====== Available data

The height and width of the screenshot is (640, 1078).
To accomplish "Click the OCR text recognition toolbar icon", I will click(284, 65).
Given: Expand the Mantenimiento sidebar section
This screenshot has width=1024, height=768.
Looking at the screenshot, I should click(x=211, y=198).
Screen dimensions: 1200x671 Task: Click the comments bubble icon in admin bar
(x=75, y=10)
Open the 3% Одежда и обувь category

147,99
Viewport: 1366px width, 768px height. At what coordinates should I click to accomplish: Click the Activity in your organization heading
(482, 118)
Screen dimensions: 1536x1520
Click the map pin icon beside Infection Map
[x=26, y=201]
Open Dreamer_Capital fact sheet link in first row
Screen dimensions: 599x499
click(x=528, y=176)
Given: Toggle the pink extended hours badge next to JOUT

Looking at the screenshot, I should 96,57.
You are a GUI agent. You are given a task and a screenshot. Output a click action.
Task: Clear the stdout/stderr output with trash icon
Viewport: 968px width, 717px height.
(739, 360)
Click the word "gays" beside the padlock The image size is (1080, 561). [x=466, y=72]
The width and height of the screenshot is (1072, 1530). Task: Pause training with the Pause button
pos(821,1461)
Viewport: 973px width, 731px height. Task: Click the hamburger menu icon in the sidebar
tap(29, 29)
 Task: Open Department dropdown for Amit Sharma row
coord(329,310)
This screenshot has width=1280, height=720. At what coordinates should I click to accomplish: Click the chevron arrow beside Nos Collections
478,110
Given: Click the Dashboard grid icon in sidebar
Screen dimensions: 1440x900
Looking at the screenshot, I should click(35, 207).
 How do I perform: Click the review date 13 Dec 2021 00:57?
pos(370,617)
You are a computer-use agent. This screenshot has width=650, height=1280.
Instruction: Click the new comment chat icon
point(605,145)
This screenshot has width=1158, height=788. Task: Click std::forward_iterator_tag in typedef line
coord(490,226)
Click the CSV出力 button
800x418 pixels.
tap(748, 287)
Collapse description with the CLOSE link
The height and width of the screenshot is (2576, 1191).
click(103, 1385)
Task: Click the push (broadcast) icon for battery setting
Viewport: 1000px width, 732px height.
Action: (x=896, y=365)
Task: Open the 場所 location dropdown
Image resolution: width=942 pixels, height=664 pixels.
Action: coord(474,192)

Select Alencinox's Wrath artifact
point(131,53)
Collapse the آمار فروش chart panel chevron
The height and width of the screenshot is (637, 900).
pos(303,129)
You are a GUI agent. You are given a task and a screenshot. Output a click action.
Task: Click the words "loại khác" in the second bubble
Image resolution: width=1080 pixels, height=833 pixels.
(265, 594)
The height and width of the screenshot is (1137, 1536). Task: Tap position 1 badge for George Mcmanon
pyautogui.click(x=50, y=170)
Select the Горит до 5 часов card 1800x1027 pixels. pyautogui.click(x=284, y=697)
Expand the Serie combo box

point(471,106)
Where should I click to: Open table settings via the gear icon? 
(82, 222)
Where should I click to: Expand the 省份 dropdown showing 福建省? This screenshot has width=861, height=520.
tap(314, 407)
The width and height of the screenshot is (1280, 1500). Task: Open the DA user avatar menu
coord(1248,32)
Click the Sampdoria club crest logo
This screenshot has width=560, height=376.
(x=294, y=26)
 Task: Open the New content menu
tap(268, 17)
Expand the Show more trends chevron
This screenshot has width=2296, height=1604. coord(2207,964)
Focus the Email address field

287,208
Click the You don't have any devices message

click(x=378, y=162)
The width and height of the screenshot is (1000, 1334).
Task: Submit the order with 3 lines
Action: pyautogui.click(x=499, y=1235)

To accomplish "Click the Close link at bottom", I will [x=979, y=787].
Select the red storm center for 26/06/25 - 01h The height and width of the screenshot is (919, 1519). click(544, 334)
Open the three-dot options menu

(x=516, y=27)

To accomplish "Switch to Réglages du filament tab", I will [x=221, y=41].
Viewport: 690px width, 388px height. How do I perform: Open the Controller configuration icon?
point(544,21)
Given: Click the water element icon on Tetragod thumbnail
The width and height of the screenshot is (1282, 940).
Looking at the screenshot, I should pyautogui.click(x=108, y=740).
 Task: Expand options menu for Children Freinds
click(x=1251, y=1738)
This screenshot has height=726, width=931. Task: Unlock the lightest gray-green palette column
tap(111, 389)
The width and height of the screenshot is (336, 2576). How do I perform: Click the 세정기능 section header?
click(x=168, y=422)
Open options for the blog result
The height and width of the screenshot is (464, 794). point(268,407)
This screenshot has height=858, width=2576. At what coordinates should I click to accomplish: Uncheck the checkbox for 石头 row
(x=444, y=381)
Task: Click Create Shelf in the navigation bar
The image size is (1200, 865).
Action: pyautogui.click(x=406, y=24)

============

* **Assignment**
The whole of the data must be given back word for word.

* **Exercise answer**
The height and width of the screenshot is (640, 1078).
To accomplish "Click the OCR text recognition toolbar icon", I will click(284, 65).
Given: Expand the Mantenimiento sidebar section
This screenshot has width=1024, height=768.
Looking at the screenshot, I should click(x=211, y=198).
Screen dimensions: 1200x671 Task: Click the comments bubble icon in admin bar
(x=75, y=10)
Open the 3% Одежда и обувь category

147,99
Viewport: 1366px width, 768px height. At what coordinates should I click to accomplish: Click the Activity in your organization heading
(482, 118)
Screen dimensions: 1536x1520
Click the map pin icon beside Infection Map
[x=26, y=201]
Open Dreamer_Capital fact sheet link in first row
Screen dimensions: 599x499
click(x=528, y=176)
Given: Toggle the pink extended hours badge next to JOUT

Looking at the screenshot, I should 96,57.
You are a GUI agent. You are given a task and a screenshot. Output a click action.
Task: Clear the stdout/stderr output with trash icon
Viewport: 968px width, 717px height.
(739, 360)
Click the word "gays" beside the padlock The image size is (1080, 561). [x=466, y=72]
The width and height of the screenshot is (1072, 1530). Task: Pause training with the Pause button
pos(821,1461)
Viewport: 973px width, 731px height. Task: Click the hamburger menu icon in the sidebar
tap(29, 29)
 Task: Open Department dropdown for Amit Sharma row
coord(329,310)
This screenshot has width=1280, height=720. At what coordinates should I click to accomplish: Click the chevron arrow beside Nos Collections
478,110
Given: Click the Dashboard grid icon in sidebar
Screen dimensions: 1440x900
Looking at the screenshot, I should click(35, 207).
 How do I perform: Click the review date 13 Dec 2021 00:57?
pos(370,617)
You are a computer-use agent. This screenshot has width=650, height=1280.
Instruction: Click the new comment chat icon
point(605,145)
This screenshot has width=1158, height=788. Task: Click std::forward_iterator_tag in typedef line
coord(490,226)
Click the CSV出力 button
800x418 pixels.
tap(748, 287)
Collapse description with the CLOSE link
The height and width of the screenshot is (2576, 1191).
click(103, 1385)
Task: Click the push (broadcast) icon for battery setting
Viewport: 1000px width, 732px height.
Action: (x=896, y=365)
Task: Open the 場所 location dropdown
Image resolution: width=942 pixels, height=664 pixels.
Action: coord(474,192)

Select Alencinox's Wrath artifact
point(131,53)
Collapse the آمار فروش chart panel chevron
The height and width of the screenshot is (637, 900).
pos(303,129)
You are a GUI agent. You are given a task and a screenshot. Output a click action.
Task: Click the words "loại khác" in the second bubble
Image resolution: width=1080 pixels, height=833 pixels.
(265, 594)
The height and width of the screenshot is (1137, 1536). Task: Tap position 1 badge for George Mcmanon
pyautogui.click(x=50, y=170)
Select the Горит до 5 часов card 1800x1027 pixels. pyautogui.click(x=284, y=697)
Expand the Serie combo box

point(471,106)
Where should I click to: Open table settings via the gear icon? 
(82, 222)
Where should I click to: Expand the 省份 dropdown showing 福建省? This screenshot has width=861, height=520.
tap(314, 407)
The width and height of the screenshot is (1280, 1500). Task: Open the DA user avatar menu
coord(1248,32)
Click the Sampdoria club crest logo
This screenshot has width=560, height=376.
(x=294, y=26)
 Task: Open the New content menu
tap(268, 17)
Expand the Show more trends chevron
This screenshot has width=2296, height=1604. coord(2207,964)
Focus the Email address field

287,208
Click the You don't have any devices message

click(x=378, y=162)
The width and height of the screenshot is (1000, 1334).
Task: Submit the order with 3 lines
Action: pyautogui.click(x=499, y=1235)

To accomplish "Click the Close link at bottom", I will [x=979, y=787].
Select the red storm center for 26/06/25 - 01h The height and width of the screenshot is (919, 1519). click(544, 334)
Open the three-dot options menu

(x=516, y=27)

To accomplish "Switch to Réglages du filament tab", I will [x=221, y=41].
Viewport: 690px width, 388px height. How do I perform: Open the Controller configuration icon?
point(544,21)
Given: Click the water element icon on Tetragod thumbnail
The width and height of the screenshot is (1282, 940).
Looking at the screenshot, I should pyautogui.click(x=108, y=740).
 Task: Expand options menu for Children Freinds
click(x=1251, y=1738)
This screenshot has height=726, width=931. Task: Unlock the lightest gray-green palette column
tap(111, 389)
The width and height of the screenshot is (336, 2576). How do I perform: Click the 세정기능 section header?
click(x=168, y=422)
Open options for the blog result
The height and width of the screenshot is (464, 794). point(268,407)
This screenshot has height=858, width=2576. At what coordinates should I click to accomplish: Uncheck the checkbox for 石头 row
(x=444, y=381)
Task: Click Create Shelf in the navigation bar
The image size is (1200, 865).
Action: pyautogui.click(x=406, y=24)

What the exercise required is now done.